◆ Dataset:
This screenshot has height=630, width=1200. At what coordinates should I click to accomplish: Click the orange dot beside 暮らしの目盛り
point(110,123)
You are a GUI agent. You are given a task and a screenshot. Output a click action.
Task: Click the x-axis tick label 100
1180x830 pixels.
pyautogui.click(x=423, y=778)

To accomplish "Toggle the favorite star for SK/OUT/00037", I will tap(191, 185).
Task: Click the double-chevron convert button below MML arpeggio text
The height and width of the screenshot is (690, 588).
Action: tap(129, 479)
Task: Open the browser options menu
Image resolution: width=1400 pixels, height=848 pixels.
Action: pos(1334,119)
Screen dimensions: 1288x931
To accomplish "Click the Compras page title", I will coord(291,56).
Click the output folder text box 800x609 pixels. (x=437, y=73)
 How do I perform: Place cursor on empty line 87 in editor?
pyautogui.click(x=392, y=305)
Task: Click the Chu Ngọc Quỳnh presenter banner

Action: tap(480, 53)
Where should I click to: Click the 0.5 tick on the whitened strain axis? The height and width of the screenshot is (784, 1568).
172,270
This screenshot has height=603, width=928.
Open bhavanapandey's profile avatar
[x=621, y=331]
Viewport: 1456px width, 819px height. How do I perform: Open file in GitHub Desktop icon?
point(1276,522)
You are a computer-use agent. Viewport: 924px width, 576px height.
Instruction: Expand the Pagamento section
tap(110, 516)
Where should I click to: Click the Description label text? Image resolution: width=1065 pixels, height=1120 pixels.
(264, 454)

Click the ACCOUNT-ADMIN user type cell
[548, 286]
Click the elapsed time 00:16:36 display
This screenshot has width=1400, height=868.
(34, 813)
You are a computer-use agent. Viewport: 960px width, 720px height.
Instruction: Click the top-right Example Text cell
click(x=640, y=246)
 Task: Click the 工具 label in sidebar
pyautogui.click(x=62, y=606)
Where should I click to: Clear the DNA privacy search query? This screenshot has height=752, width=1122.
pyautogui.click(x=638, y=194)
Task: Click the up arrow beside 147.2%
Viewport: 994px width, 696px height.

◆ Task instructions: Retype the records word for word, starting with the line that contains "Task: Click the 工具 label in sidebar" and going on through the last line of the records.

◆ Output:
 Task: Click the 工具 label in sidebar
pyautogui.click(x=62, y=606)
Where should I click to: Clear the DNA privacy search query? This screenshot has height=752, width=1122.
pyautogui.click(x=638, y=194)
Task: Click the up arrow beside 147.2%
Viewport: 994px width, 696px height.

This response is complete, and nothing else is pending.